O técnico mais famoso da história do clube, Bill Shankly, gostava mais de duas coisas na vida: futebol e socialismo. “Acredito que a única maneira de viver e ser realmente bem-sucedido é pelo esforço coletivo, com todos trabalhando uns pelos outros, todos ajudando uns aos outros e todos compartilhando as recompensas no final do dia”, disse ele uma vez. “Pode ser pedir muito, mas é a forma como vejo o futebol e a vida.”

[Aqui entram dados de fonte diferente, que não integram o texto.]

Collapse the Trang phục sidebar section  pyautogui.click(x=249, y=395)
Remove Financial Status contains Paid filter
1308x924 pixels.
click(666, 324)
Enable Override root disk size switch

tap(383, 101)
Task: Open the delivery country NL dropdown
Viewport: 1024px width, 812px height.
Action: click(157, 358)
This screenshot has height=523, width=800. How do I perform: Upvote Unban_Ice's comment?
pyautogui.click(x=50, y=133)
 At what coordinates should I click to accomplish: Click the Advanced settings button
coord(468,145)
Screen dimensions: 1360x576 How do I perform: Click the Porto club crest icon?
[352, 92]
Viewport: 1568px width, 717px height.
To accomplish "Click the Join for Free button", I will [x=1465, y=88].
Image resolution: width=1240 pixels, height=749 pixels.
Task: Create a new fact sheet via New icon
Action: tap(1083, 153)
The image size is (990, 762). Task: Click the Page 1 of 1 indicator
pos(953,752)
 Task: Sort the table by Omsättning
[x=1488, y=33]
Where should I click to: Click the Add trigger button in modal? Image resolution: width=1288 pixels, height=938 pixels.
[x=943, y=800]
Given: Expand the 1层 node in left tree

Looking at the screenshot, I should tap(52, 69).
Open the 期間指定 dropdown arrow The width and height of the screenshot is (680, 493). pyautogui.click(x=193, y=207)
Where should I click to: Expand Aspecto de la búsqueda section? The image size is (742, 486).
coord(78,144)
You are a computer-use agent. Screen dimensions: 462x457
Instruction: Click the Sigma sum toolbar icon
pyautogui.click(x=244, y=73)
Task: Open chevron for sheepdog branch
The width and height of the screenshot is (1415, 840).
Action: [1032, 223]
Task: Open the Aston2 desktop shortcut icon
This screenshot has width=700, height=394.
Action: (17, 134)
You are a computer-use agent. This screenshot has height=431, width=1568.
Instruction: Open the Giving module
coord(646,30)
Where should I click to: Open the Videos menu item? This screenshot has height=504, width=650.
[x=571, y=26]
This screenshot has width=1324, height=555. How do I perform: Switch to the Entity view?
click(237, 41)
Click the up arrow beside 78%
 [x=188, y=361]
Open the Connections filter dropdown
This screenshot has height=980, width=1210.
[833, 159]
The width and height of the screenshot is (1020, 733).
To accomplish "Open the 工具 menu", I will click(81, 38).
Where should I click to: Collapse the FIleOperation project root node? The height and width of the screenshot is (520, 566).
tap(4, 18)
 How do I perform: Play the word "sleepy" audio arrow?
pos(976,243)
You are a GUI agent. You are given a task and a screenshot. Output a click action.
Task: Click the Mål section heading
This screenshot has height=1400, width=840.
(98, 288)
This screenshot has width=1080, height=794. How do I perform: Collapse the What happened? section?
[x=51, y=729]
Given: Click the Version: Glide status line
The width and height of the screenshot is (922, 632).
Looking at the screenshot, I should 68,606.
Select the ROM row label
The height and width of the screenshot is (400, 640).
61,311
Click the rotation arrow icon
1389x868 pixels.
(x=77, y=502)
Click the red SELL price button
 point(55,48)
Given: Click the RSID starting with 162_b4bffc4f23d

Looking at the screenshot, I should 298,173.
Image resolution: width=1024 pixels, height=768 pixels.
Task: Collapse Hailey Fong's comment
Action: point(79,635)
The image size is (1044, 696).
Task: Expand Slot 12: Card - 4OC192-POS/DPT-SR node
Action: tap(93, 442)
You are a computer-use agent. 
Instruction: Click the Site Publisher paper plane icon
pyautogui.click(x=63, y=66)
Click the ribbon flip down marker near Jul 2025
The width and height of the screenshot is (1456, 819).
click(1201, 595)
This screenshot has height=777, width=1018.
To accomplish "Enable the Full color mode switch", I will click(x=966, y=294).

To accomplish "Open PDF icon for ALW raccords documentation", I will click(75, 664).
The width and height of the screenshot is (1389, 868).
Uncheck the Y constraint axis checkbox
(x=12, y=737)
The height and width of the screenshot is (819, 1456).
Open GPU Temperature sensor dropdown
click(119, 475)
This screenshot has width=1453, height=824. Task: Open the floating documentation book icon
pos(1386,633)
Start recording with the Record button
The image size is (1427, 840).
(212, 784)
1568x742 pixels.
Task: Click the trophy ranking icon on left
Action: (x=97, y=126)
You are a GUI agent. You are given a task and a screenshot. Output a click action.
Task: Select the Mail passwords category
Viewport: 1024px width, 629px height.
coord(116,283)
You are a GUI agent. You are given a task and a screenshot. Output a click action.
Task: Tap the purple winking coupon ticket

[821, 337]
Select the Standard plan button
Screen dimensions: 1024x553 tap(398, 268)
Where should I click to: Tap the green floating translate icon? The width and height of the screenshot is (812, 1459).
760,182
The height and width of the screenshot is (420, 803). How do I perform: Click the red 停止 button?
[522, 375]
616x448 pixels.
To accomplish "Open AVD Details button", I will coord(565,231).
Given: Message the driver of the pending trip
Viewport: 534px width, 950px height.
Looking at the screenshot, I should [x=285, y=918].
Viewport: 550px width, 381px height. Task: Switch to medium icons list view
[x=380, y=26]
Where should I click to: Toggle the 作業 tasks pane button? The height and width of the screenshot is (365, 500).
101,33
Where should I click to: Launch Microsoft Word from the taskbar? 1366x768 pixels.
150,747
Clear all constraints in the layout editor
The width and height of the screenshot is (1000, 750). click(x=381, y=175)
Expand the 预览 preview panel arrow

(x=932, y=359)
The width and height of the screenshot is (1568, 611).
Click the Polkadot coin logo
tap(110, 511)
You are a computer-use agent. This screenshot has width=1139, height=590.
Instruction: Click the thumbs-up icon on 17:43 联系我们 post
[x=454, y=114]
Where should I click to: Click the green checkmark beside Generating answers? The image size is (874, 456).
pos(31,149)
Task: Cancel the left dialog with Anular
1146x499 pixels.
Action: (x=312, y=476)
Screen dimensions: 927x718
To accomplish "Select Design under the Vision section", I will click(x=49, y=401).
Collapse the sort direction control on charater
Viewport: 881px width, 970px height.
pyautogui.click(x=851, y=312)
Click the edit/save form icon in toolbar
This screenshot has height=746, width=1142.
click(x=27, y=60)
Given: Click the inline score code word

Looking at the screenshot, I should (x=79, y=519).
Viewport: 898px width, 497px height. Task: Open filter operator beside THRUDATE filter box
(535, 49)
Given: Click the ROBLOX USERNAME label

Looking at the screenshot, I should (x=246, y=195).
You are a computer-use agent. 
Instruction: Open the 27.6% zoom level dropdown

O Liverpool tentou recrutar treinadores que vivam de acordo com princípios semelhantes. O atual técnico, o alemão Jürgen Klopp, não tem vergonha de suas alianças políticas. “Estou na esquerda, claro”, disse ao jornalista Raphael Honigstein. “Mais à esquerda do que ao meio. Eu acredito no estado de bem-estar. Não sou segurado particular. Eu nunca votaria em um partido porque eles prometeram reduzir a taxa máxima de impostos. . . . Meu entendimento político é o seguinte: se estou indo bem, quero que os outros também estejam bem. Se tem uma coisa que eu nunca vou fazer na minha vida é votar pela direita.”


As recentes decisões tomadas pelo clube e seus jogadores em relação aos atrativos da Liga de Futebol Profissional da Arábia Saudita refletem a tensão mais ampla entre a lealdade do esporte à herança da classe trabalhadora e a busca por lucros imundos.



Os ataques da Liga de Futebol Profissional da Arábia Saudita à Premier League e outras ligas europeias ganharam um impulso espetacular durante o verão, conforme observado em julho nestas páginas. Isso provocou outra rodada de preocupação existencial sobre o efeito pernicioso de muito dinheiro no esporte. Em toda a Europa, surgiu uma lista substancial de partidas, com nomes notáveis ​​como Karim Benzema, Cristiano Ronaldo, N’Golo Kanté, Rúben Neves, Kalidou Koulibaly, Riyad Mahrez e muito mais.


Durante décadas, as ligas europeias vasculharam o mundo inteiro em busca de talentos. A liga saudita agora bate à porta da Europa. E, de fato, a injeção de dinheiro sem dúvida ajudará muitos dos clubes a se tornarem mais fortes do que poderiam ser.

No entanto, a visão otimista e pragmática de muitos torcedores em relação a esses negócios lucrativos tornou-se insustentável quando a liga saudita conseguiu a contratação de Jordan Henderson, o capitão do Liverpool.

Embora a transferência de Henderson possa não ter sido a mais destacada em termos de reconhecimento global ou nível de habilidade, ela gerou a consternação mais significativa dos fãs. Perder um líder inspirador em campo certamente não é como Klopp gostaria de se preparar para uma nova temporada. A reação mais forte foi evidente entre os fãs da comunidade LGBTQ, para quem Henderson era um aliado apaixonado.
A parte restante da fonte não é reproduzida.